Brent eases towards $109, gains prompt selling ahead of Fed meet

SINGAPORE, Dec 17:  Brent futures slipped towards $109 a barrel on Tuesday as the biggest gain in two weeks overnight prompted investors to sell ahead of a key U.S. Fed meet in which the central bank may take a decision on tapering its stimulus.
Investors are awaiting details from the Federal Reserve later this week on when it may start to reduce its $85 billion-a-month bond-buying programme, a major driver of investment in global commodities. Yet, a prolonged halt in Libyan exports amid an improving demand outlook may help stem the slide in oil.
Brent crude fell to as low as $109.15 a barrel and traded 6 cents down at $109.35 by 0524 GMT, after settling $1.64 higher. U.S. Oil dropped 11 cents to $97.37, after ending 88 cents higher.
‘What we are seeing now is some clearing up of positions ahead of the Fed meet after Brent rose past the $110 mark,’ said Tetsu Emori, a commodities fund manager at Astmax Investments. ‘But demand side is getting healthy. China is coming back, Europe is getting better and so is the United States. That will keep prices supported.’
Global manufacturing and business activity expanded in December as euro zone businesses ended the year on a high thanks to a surge in new orders. The December PMI reading for Europe was the second-highest since mid-2011 and beat the median forecast in a Reuters poll.
Over in the United States, manufacturing output rose for a fourth straight month in November, adding to solid reports on retail sales and employment that have painted an upbeat picture of the world’s biggest economy.
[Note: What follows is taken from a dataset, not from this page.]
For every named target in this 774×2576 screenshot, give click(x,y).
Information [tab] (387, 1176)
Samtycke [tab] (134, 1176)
The spate of positive numbers from the United States is convincing some investors the Fed may announce a tapering after its two-day meeting on Wednesday. Others expect it to wait for more evidence of a recovery before tapering the stimulus.
MARKET OUTLOOK
This overall economic improvement in developed nations is reviving demand growth hopes and any worries over supply from the Middle East will keep Brent above $110 a barrel and U.S. Oil above $98 as the market is already coping with disruptions in Libya, Emori said.
‘For Brent crude, we see prices supported with Libya defaulting on their promise to resume production over the weekend,’ analysts at Phillip Futures said in a note.
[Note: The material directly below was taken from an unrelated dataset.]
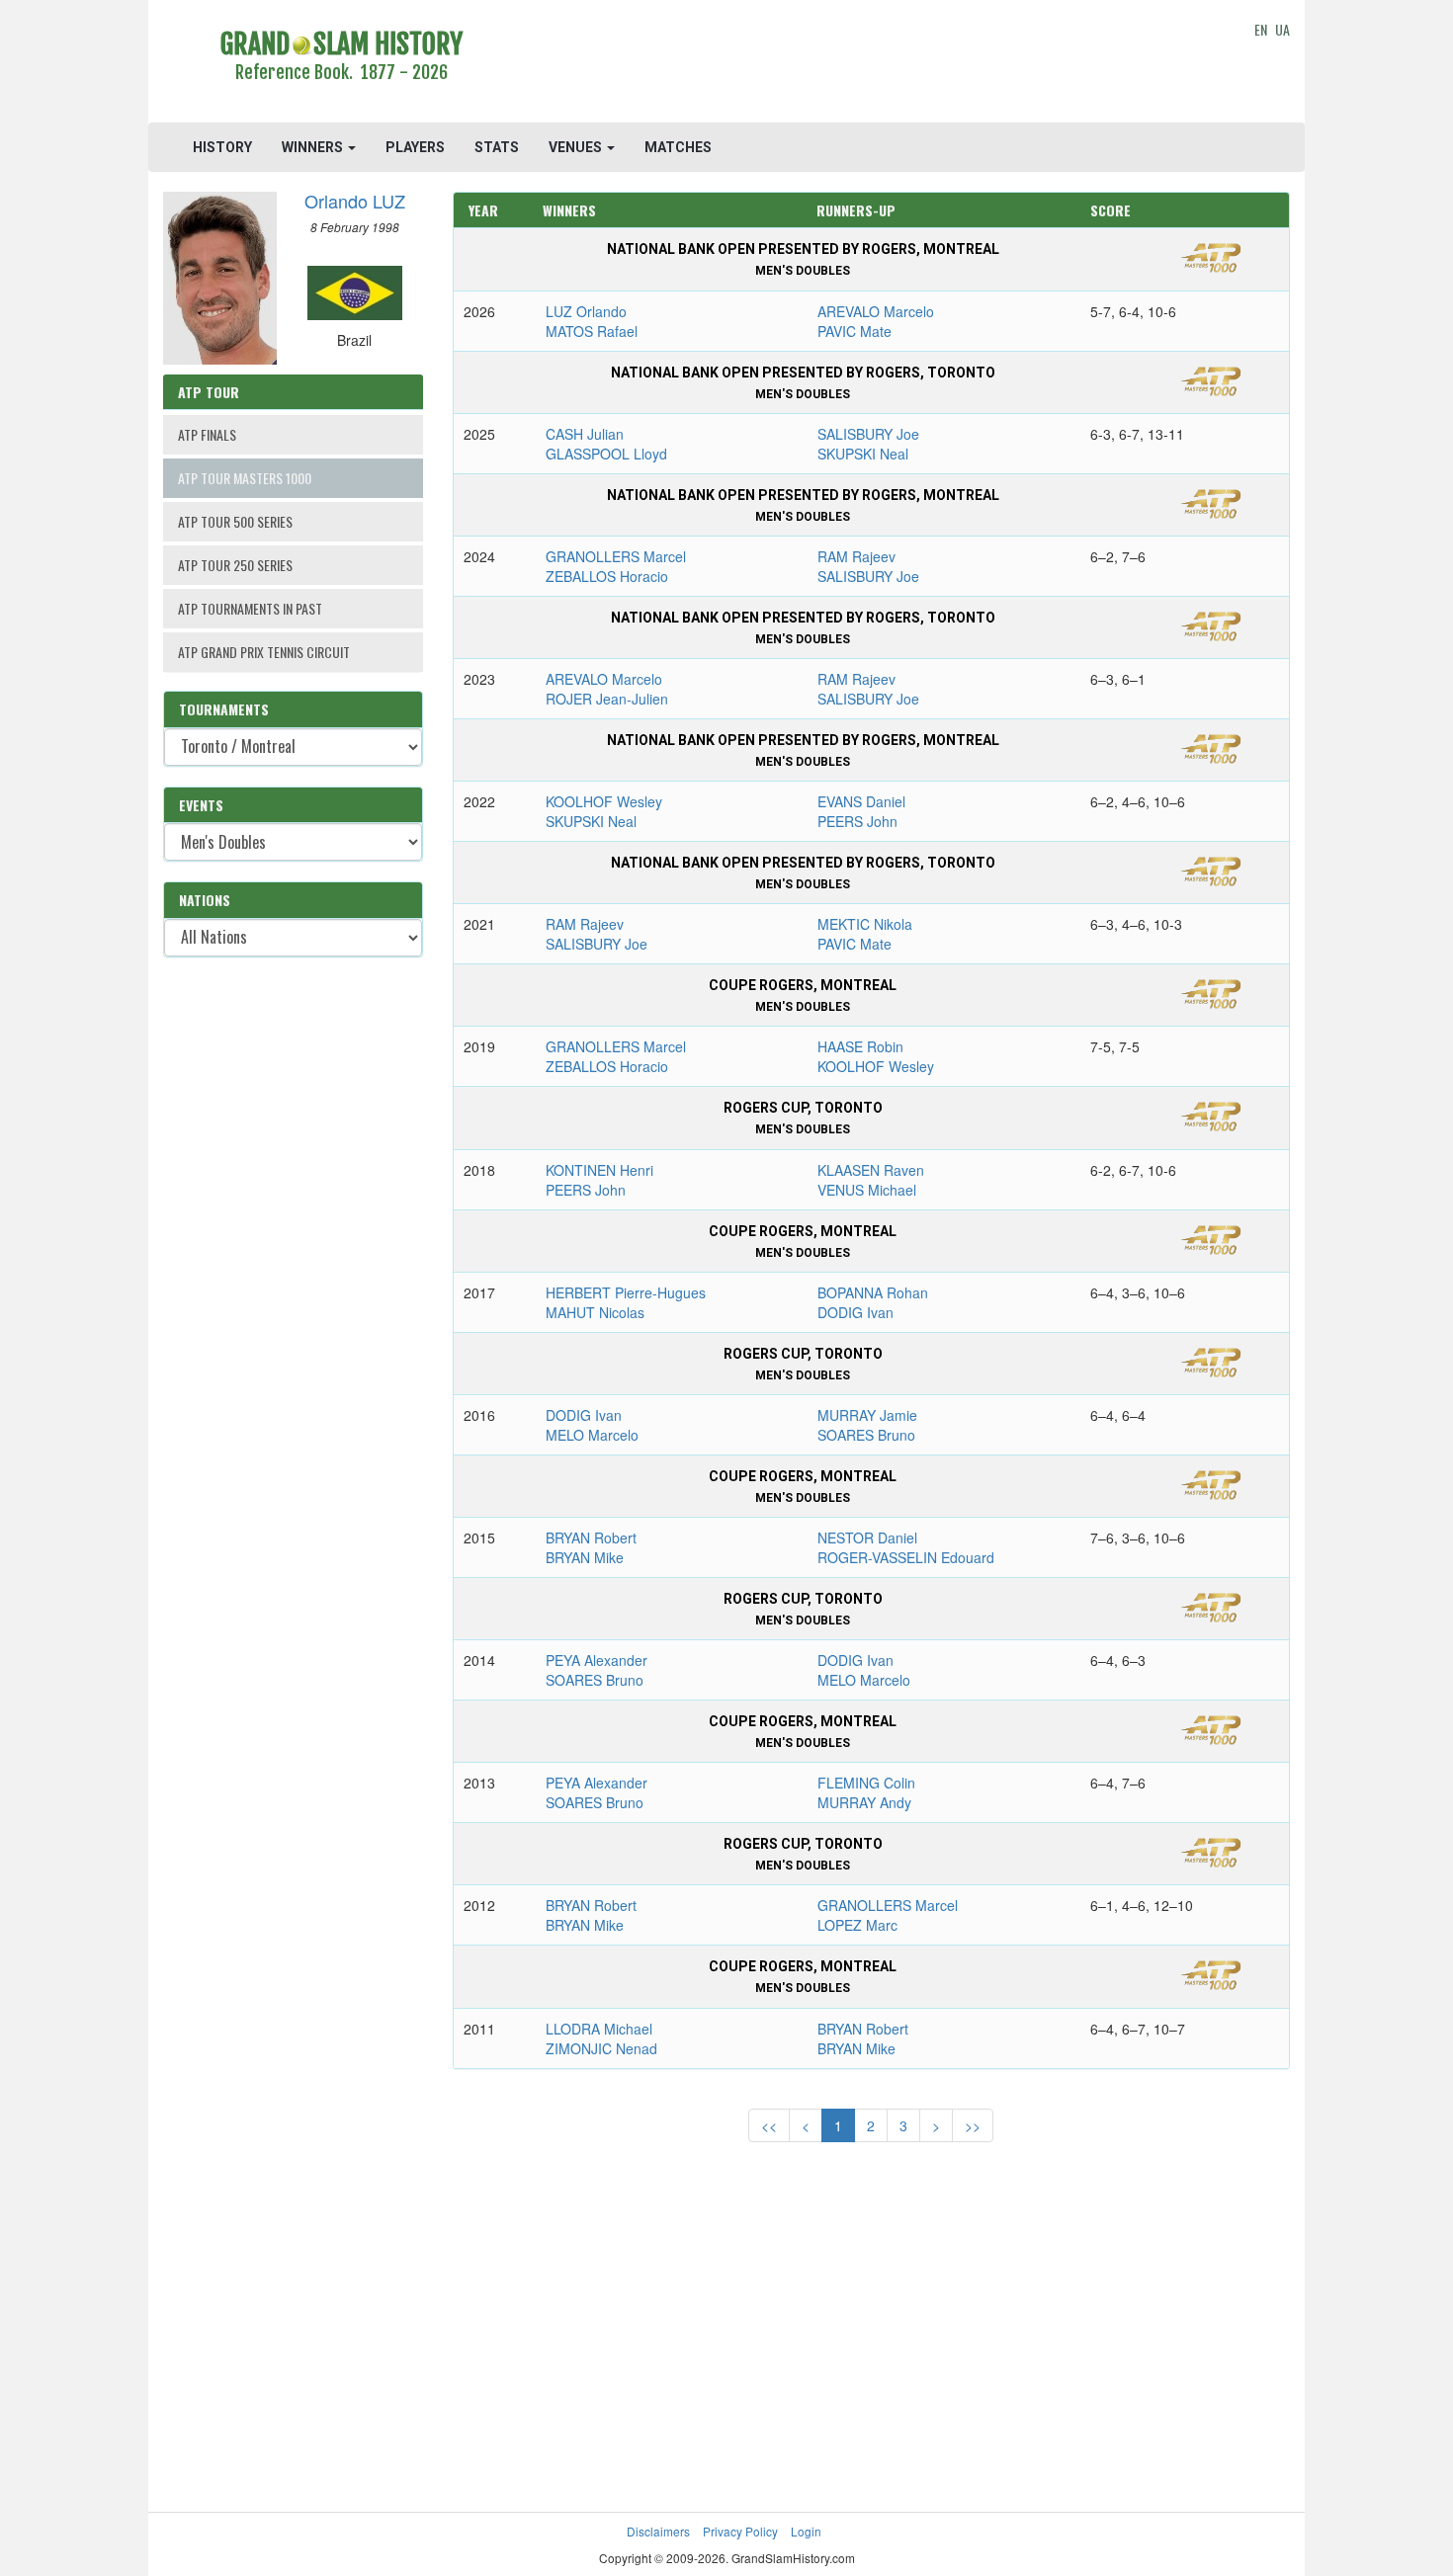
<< (769, 2125)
A colder winter is also expected to support oil prices, analysts at ANZ said in a note.
‘Incorporating the month-to-date weather and the forecast for the rest of the month, December is forecast to be 5% colder than the 10 year average for the three major OECD markets – U.S., Europe and Japan,’ ANZ analysts said.
For now, a European Union governments’ pledge to suspend some sanctions against Iran as soon as the U.N. Nuclear watchdog verifies that Tehran has curbed its atomic work under a landmark deal last month is also weighing on prices.
Investors are also awaiting data on U.S. Crude stockpiles  to gauge the demand outlook for the world’s biggest oil consumer. Commercial crude inventories fell an average of 3.6 million barrels last week because of declining imports, a preliminary Reuters poll of analysts showed.